I’m planning to gut my dual-system modded VSHG and put in a Cthulhu board to replace the VSHG PCB. How difficult is it to connect the 360 Mad Catz PCB to your Cthulu board and the switch that’s already on there? If I connect the buttons to the 360 PCB first and then connect to Cthulhu, will I be able to use the 360 trigger buttons? That was one of my pet peeves from the original akuma001 dual-system mod.

Also, I’m thinking of replacing the stick and buttons with all Seimitsu. Do you know if a Seimitsu LS-32-01 will fit in a VSHG, or will the S-mounting plate cause problems? Also, does the stick use snap-in or screw buttons? I don’t have my VSHG here (it’s on route from across the country), so I can’t verify that.

Also, if anyone has pics of a Cthulhu board inside a VSHG (bonus: along with a 360 pcb), please post them.

i forget what kind of pcb i put in your stick but you would be basically taking these wires out http://i108.photobucket.com/albums/n5/akuma001/360moddedvshgwiring.jpg and figuring out what wires correspond to how you want them to go onto the cthulhu.

i think if you get an assembled cthulhu kit you can just use the screw terminals to put each input from the 360 pcb as well as the wires going to the buttons for each input. for example wire from lp button and wire from lp on 360 pcb would go to the cthulhu lp screw down terminal, etc. for each button/direction. i never tried it that way but it should work.

i think the only soldering you would have to do on the cthulhu is d+ and d- from the switch to cthulhu. the d+ and d- from the 360 and usb don’t need to be unattached since you aren’t changing them. wait, i think you would also have to solder to the long pcb board to access the ps/select/l2/r2 since that wiring is soldered to the smaller pcb. sorry i’m typing fast because i’m almost out the door here.

sorry i don’t have any pics or a clearer way of explaining things but you can pm me if you have any questions on it.

i think there is a pic somewhere recently in the custom stick gallery with a cthulhu in a vshg but i don’t remember if its a dual mod.

as far as ls32 in a vshg it can’t fit with the stock mounting plate. you would have to find a way to remove it and mount direct to the top metal plate. vshg uses snap ins but screw in seimitsu will work fine.

lauries dual pcb VSHG mods http://forums.shoryuken.com/showpost.php?p=5983056&postcount=7154

News on the Multi-Console Cthulhu front.

I finally figured out how to get the bootloader and program code together in one burnable .hex file. What this means I can finally offer upgrade chips and unassembled kits that already have good running code on them. I also have the PSX detection working. Gamecube and Xbox support are in, but require you to hold right or left (respectively) when plugging in; I’ll have them autodetected as soon as possible.

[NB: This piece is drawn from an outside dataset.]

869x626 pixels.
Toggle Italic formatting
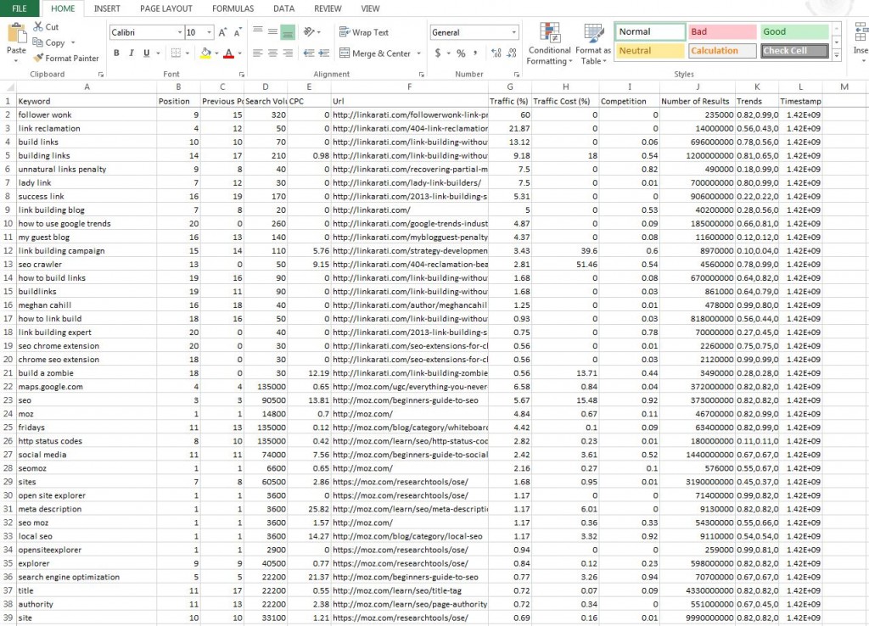click(x=132, y=53)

Upgrade chips, unassembled kits, and full boards all come with 4x diodes to put in place. More information on this shortly. The diodes aren’t really required, but help prevent stupid mistakes if you try to plug it into more than one console. The Playstation may require a different diode; I’ll be looking into that tomorrow.

So, upgrade chips and unassembled kits are available.
Multi-console upgrade chip: $12
Unassembled kit : $25
Optional USB jack for kit: $3
Optional screw terminals for kit: $8
Fully assembled MC Cthulhu board*: $45

Shipping is a flat $5 for the continental US, $11 to Canada/Mexico, $13 everywhere else. If your order is huge and requires more than a small flat rate priority box, I’ll let you know and give a better price on shipping, but I should be able to squeeze 10 boards into one box so I doubt this will happen much.

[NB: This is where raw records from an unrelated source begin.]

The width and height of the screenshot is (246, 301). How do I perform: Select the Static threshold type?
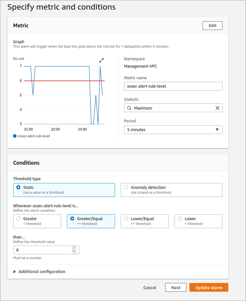coord(64,190)
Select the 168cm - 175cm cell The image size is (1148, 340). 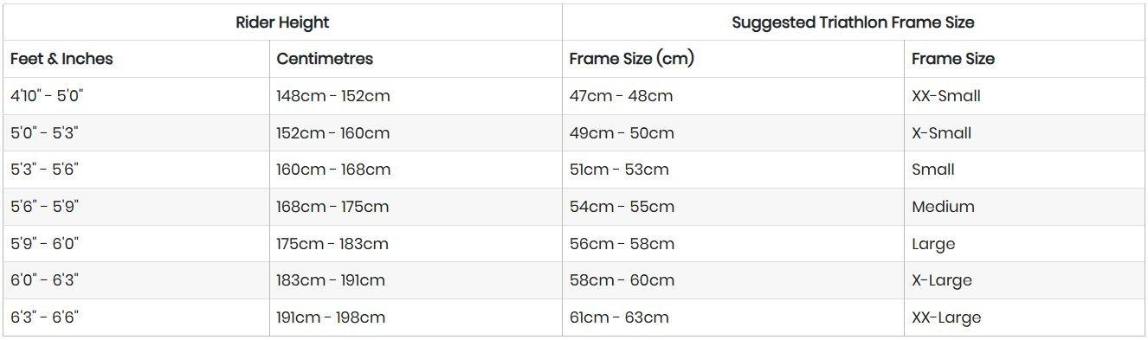[416, 207]
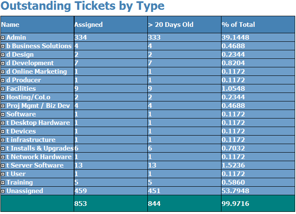
Task: Click the Unassigned assigned count 459
Action: [80, 191]
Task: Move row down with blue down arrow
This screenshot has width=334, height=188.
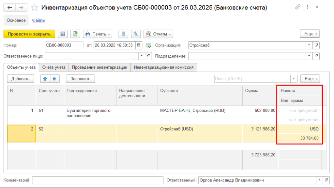Action: click(54, 79)
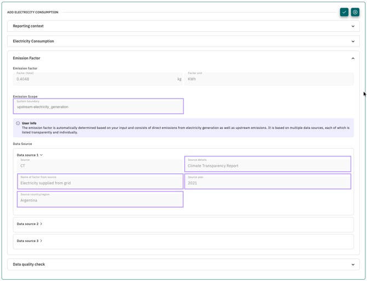
Task: Click the Source field showing CT
Action: [99, 164]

Fully assembled boards come with a free custom USB string as a perk for early adopters. I’d love to do the same with upgrade chips and kits, but I just can’t technically do it.

I have PSX, GC, and Xbox extension cables en route. They’re $5 each, and if you get an assembled board, another $5 if you’d like for me to install them and test them out. The nice thing about these is that each is identical and from the same manufacturer, so I’ll be able to put up instructions like “red wire here, green wire here, black wire here, done.” for installing them along with pictures. However, there is no requirement to get these from me. If you can pin out which wire goes to what pin on the console end, you can still follow the directions without problem.

Yes, again, PSX support appears to work well with converters. I can’t say it works with every, but it does work with every one I own, including Pelican (PS3) and Innovation (Dreamcast) converters. It should work 100% on any converter that works with a digital PSX pad and/or Hori Playstation stick. But as always, should. I’m looking forward to more feedback on this. But for me, the Innovation is the important one.

Expect updates over the week with directions for installing cables, pictures, instructables, and all of the normal good stuff you’re used to.

Let me know if there are any questions.

This is great news! I’m looking forward to seeing more information regarding installation instructions and especially the pictures along with them. When I finally decide to set some time aside to build another stick, I’ll definitely have to pick one of these up.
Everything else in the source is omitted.